HOW TO COMPLETE THIS TASK:
An exact copy is all that is wanted: the lines from the one with "386x1568 pixels." through the end of the listing below, both included, minus any pictures.

== Segment start ==

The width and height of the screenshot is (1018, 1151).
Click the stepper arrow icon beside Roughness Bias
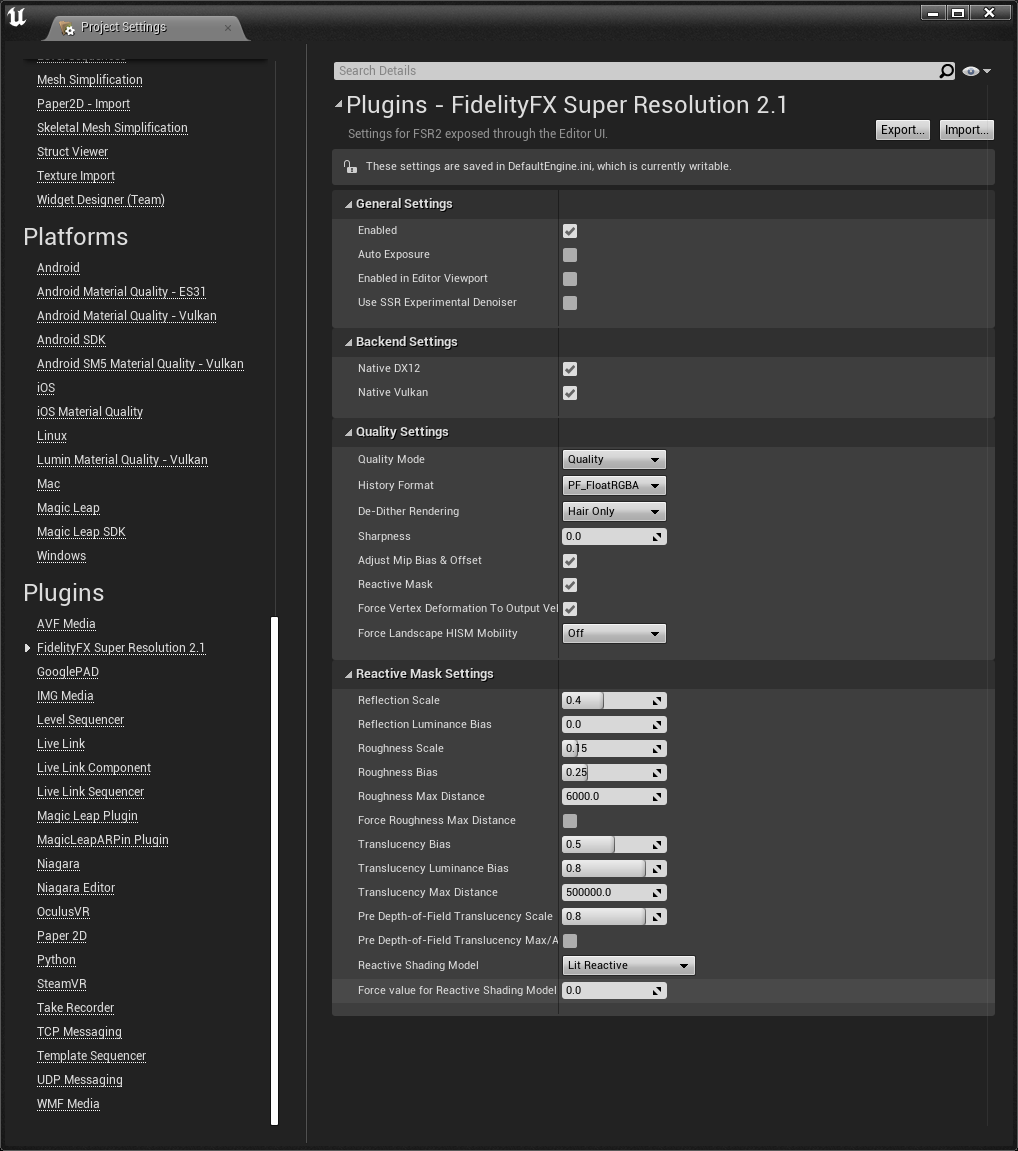tap(657, 772)

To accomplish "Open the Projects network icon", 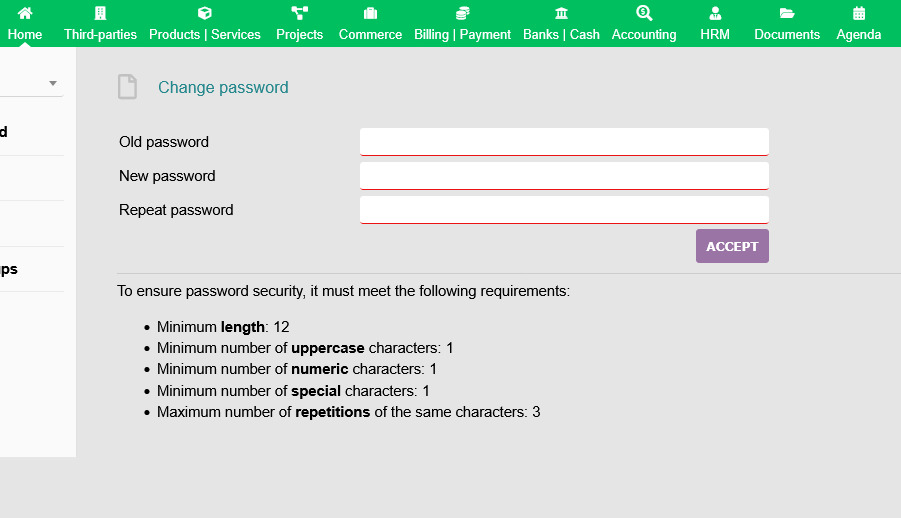I will click(x=300, y=13).
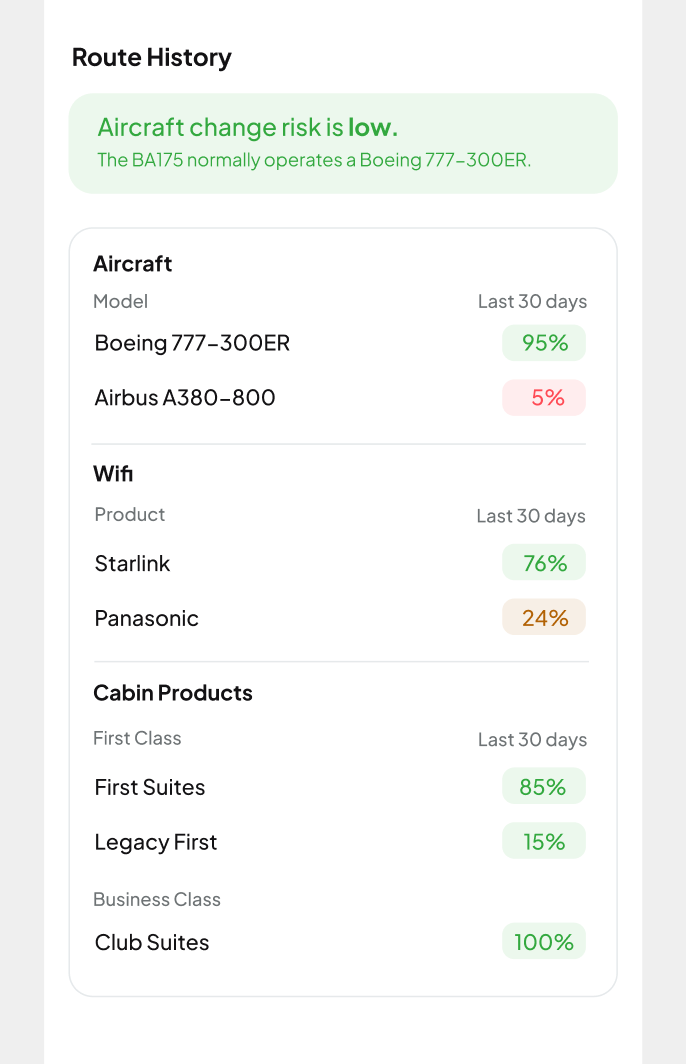Click the orange 24% badge
Image resolution: width=686 pixels, height=1064 pixels.
(544, 618)
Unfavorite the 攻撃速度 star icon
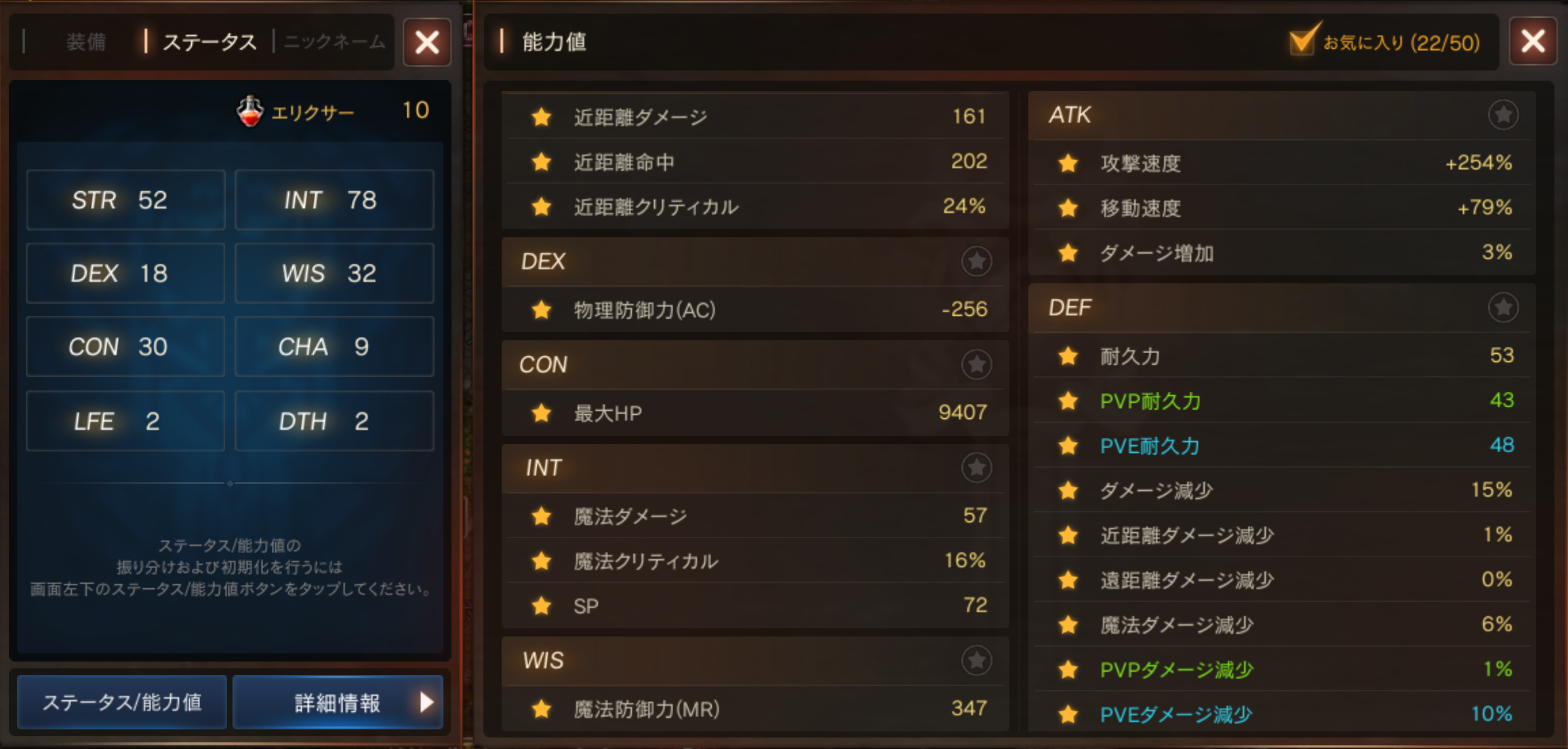Viewport: 1568px width, 749px height. click(x=1068, y=163)
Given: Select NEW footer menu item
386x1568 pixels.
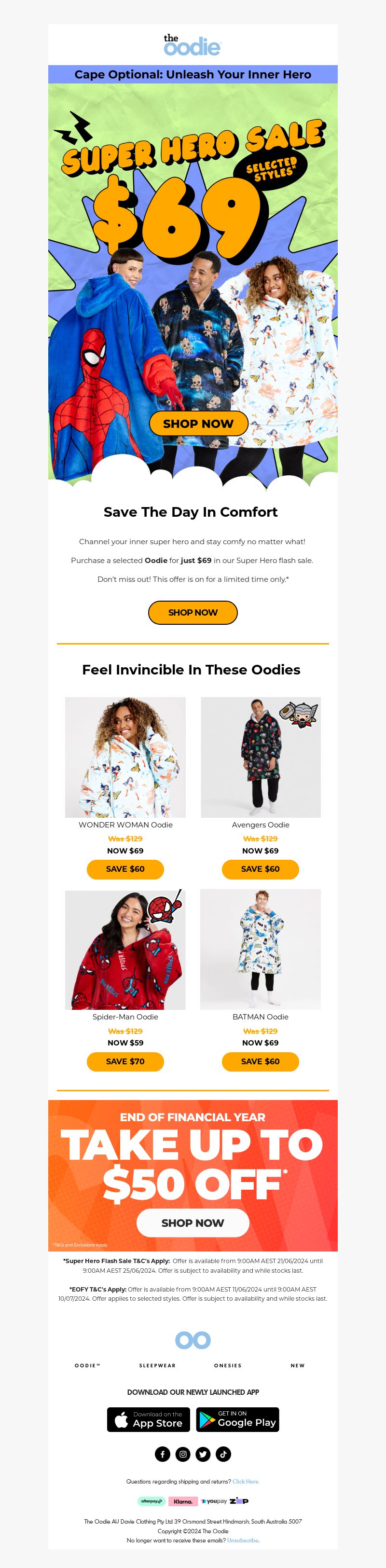Looking at the screenshot, I should pos(298,1365).
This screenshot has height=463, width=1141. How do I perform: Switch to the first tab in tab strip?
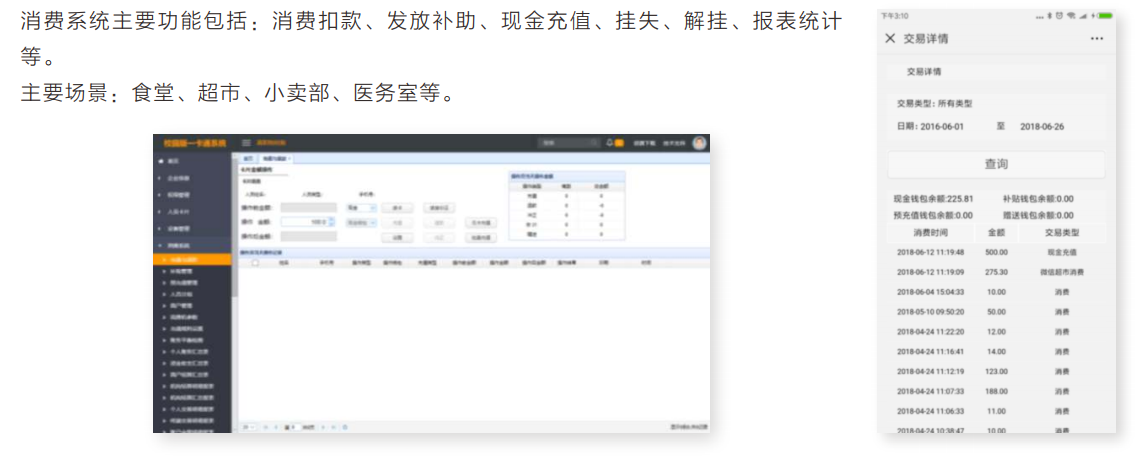tap(248, 159)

== Segment end ==

PROBLEM SOLUTION:
386x1568 pixels.
Looking at the screenshot, I should pos(298,1365).
This screenshot has height=463, width=1141. How do I perform: Switch to the first tab in tab strip?
tap(248, 159)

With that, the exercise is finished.